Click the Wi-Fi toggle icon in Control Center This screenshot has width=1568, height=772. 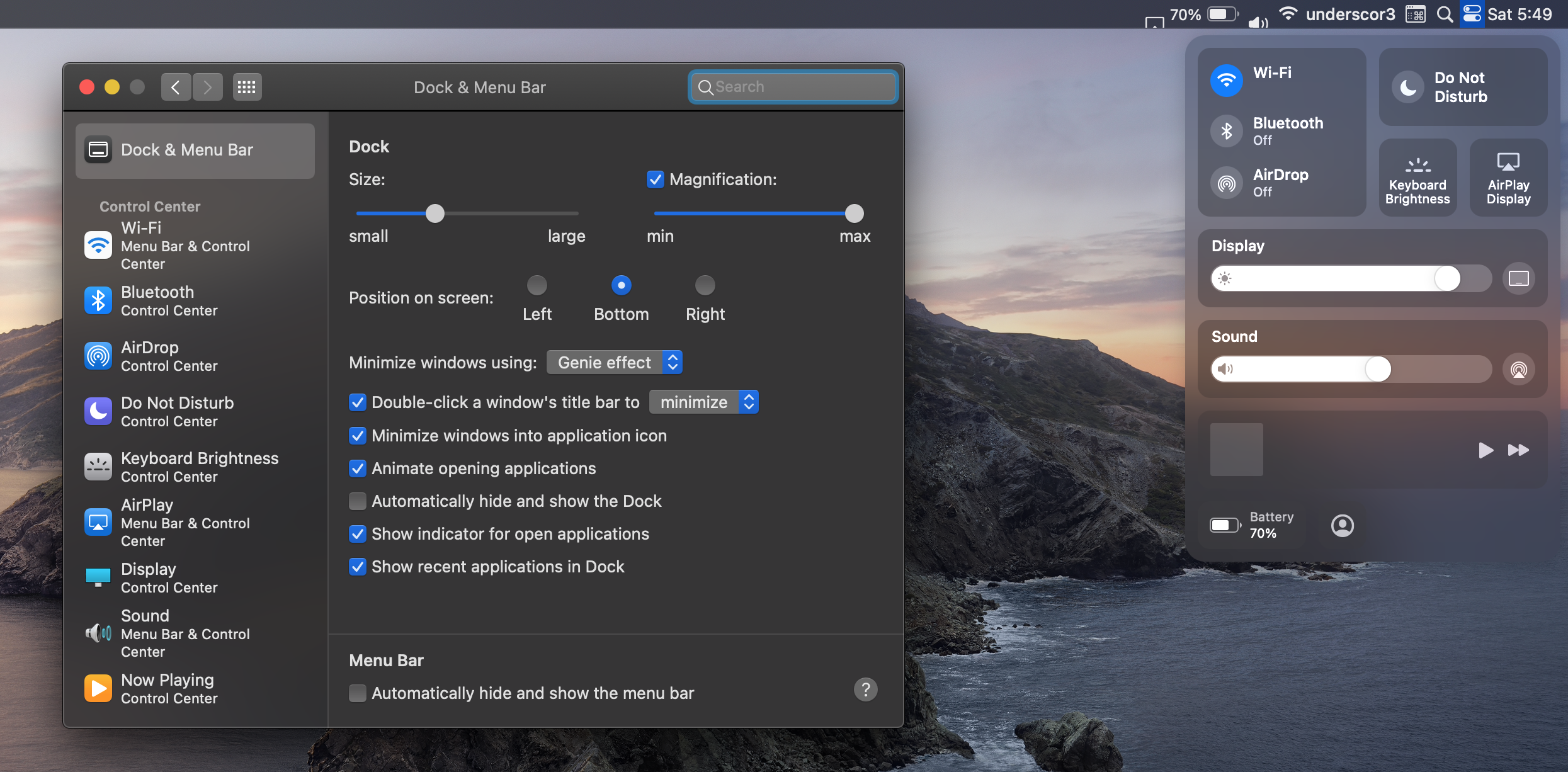coord(1226,80)
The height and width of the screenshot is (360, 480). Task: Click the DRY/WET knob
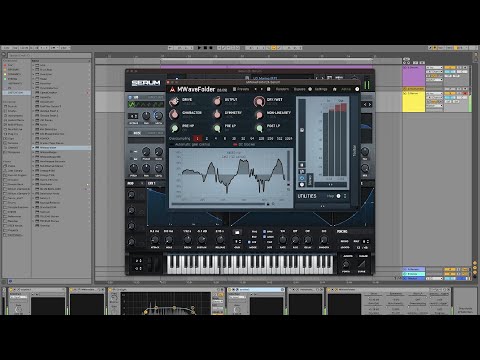tap(259, 101)
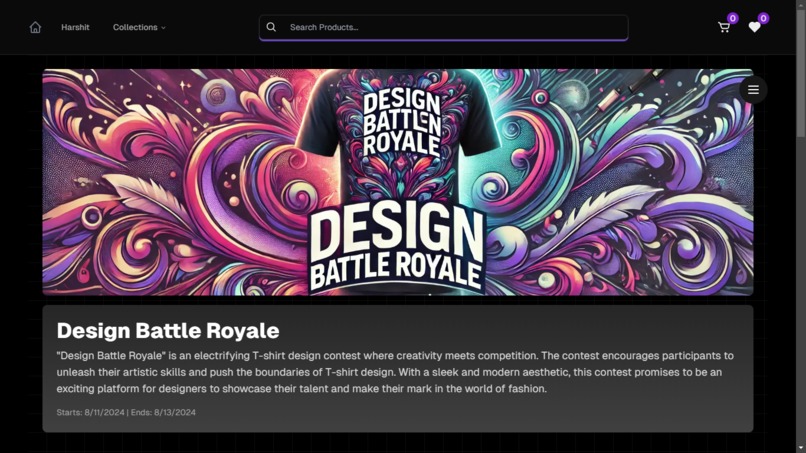
Task: Click the scrollbar down arrow
Action: [x=800, y=449]
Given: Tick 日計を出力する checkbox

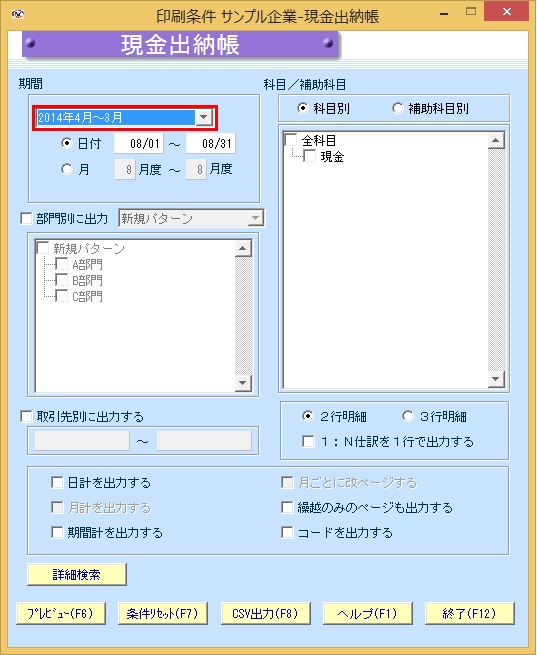Looking at the screenshot, I should click(x=57, y=482).
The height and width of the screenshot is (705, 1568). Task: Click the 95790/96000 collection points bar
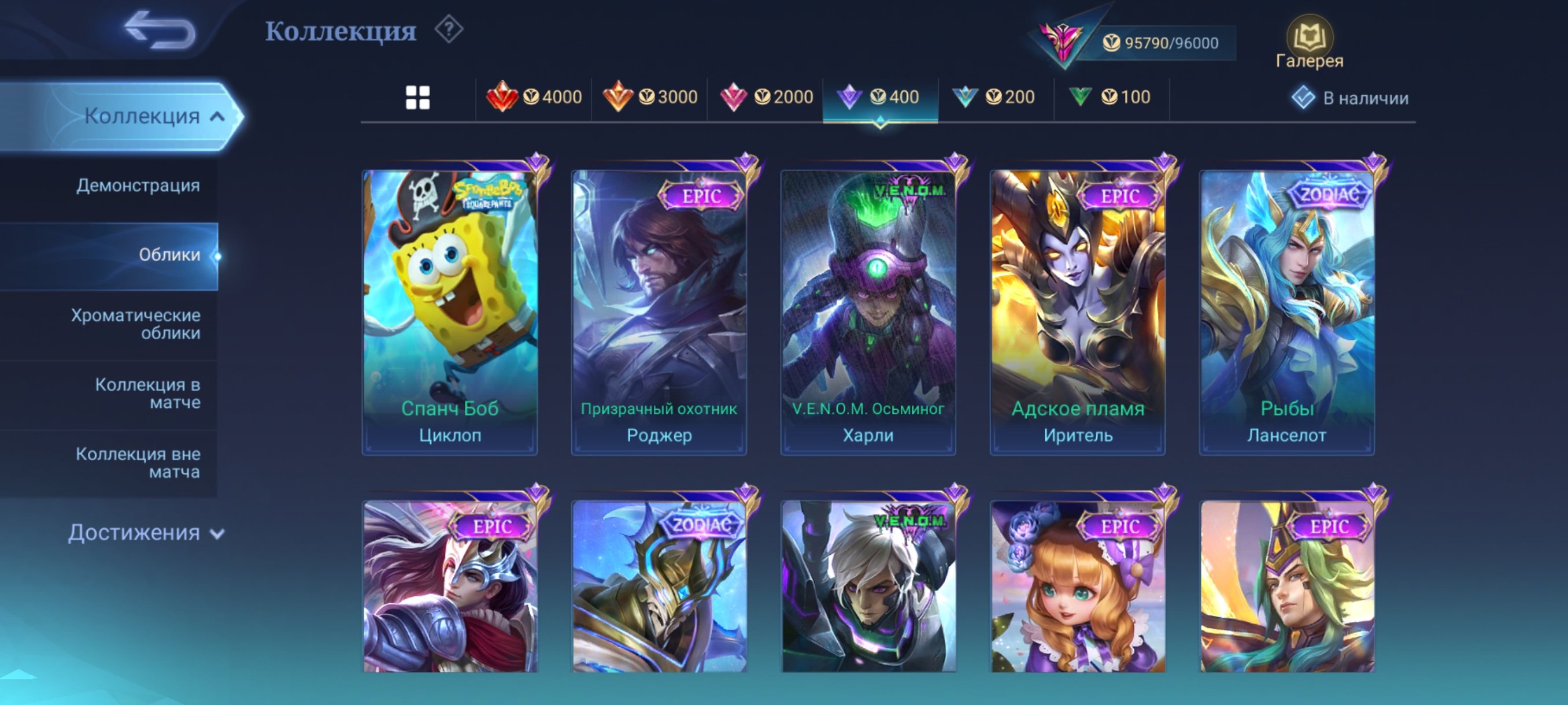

——————————

→ **TASK DETAILS**: Copy the entries word for word, starting at the line containing "The height and width of the screenshot is (360, 480)." and going through the end of the entries, both included. Leave out the pictures.

→ **RESULT FOR THIS TASK**:
The height and width of the screenshot is (360, 480). Task: Click the DRY/WET knob
tap(259, 101)
Task: Click the scrollbar down arrow
Action: [x=800, y=449]
Given: Tick 日計を出力する checkbox

Looking at the screenshot, I should click(x=57, y=482).
The height and width of the screenshot is (705, 1568). Task: Click the 95790/96000 collection points bar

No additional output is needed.